Requirement: Repeat the entries below exactly. Begin with the first line and end with the line that contains "Given: Toggle off ベースフィットネス metric".

**** Supplied entries

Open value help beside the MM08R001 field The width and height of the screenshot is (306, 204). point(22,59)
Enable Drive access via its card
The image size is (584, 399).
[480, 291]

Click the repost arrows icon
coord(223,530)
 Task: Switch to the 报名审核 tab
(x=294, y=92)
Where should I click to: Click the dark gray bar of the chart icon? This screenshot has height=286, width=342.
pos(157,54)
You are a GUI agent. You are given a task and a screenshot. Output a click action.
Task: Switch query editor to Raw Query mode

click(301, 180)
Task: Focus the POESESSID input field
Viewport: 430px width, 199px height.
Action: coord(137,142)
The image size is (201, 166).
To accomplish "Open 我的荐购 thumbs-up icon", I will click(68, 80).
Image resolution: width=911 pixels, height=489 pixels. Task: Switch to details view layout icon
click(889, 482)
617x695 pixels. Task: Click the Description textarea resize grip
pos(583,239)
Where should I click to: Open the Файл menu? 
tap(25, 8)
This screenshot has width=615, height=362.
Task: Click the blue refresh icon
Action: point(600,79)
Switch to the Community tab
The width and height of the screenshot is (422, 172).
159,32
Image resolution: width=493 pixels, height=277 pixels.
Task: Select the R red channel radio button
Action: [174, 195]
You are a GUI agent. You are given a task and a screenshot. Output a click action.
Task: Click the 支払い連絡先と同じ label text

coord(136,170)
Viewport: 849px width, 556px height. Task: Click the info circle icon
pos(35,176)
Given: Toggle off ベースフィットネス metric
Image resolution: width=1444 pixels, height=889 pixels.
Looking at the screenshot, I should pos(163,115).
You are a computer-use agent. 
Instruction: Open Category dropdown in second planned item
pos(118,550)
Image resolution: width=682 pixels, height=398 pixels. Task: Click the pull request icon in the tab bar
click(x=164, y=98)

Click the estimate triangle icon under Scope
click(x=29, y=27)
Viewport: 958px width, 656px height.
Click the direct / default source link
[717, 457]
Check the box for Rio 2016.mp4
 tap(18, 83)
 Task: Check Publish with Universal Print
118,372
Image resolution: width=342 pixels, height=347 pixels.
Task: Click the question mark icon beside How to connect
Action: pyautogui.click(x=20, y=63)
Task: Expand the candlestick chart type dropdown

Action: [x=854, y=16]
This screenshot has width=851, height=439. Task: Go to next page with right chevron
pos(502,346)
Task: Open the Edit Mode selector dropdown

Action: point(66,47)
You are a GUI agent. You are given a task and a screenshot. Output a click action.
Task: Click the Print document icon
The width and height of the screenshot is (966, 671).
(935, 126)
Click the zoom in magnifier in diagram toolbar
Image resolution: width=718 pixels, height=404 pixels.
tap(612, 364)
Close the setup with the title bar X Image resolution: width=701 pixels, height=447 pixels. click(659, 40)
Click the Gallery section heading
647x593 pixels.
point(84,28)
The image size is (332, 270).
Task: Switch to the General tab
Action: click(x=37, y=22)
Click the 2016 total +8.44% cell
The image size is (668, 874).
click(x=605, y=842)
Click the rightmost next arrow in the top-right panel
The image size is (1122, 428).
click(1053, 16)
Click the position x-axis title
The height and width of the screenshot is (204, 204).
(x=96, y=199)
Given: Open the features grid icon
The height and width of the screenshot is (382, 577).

********

Task answer:
Open value help beside the MM08R001 field The width and height of the screenshot is (306, 204). point(22,59)
Enable Drive access via its card
The image size is (584, 399).
[480, 291]

Click the repost arrows icon
coord(223,530)
 Task: Switch to the 报名审核 tab
(x=294, y=92)
Where should I click to: Click the dark gray bar of the chart icon? This screenshot has height=286, width=342.
pos(157,54)
You are a GUI agent. You are given a task and a screenshot. Output a click action.
Task: Switch query editor to Raw Query mode

click(301, 180)
Task: Focus the POESESSID input field
Viewport: 430px width, 199px height.
Action: coord(137,142)
The image size is (201, 166).
To accomplish "Open 我的荐购 thumbs-up icon", I will click(68, 80).
Image resolution: width=911 pixels, height=489 pixels. Task: Switch to details view layout icon
click(889, 482)
617x695 pixels. Task: Click the Description textarea resize grip
pos(583,239)
Where should I click to: Open the Файл menu? 
tap(25, 8)
This screenshot has width=615, height=362.
Task: Click the blue refresh icon
Action: point(600,79)
Switch to the Community tab
The width and height of the screenshot is (422, 172).
159,32
Image resolution: width=493 pixels, height=277 pixels.
Task: Select the R red channel radio button
Action: [174, 195]
You are a GUI agent. You are given a task and a screenshot. Output a click action.
Task: Click the 支払い連絡先と同じ label text

coord(136,170)
Viewport: 849px width, 556px height. Task: Click the info circle icon
pos(35,176)
Given: Toggle off ベースフィットネス metric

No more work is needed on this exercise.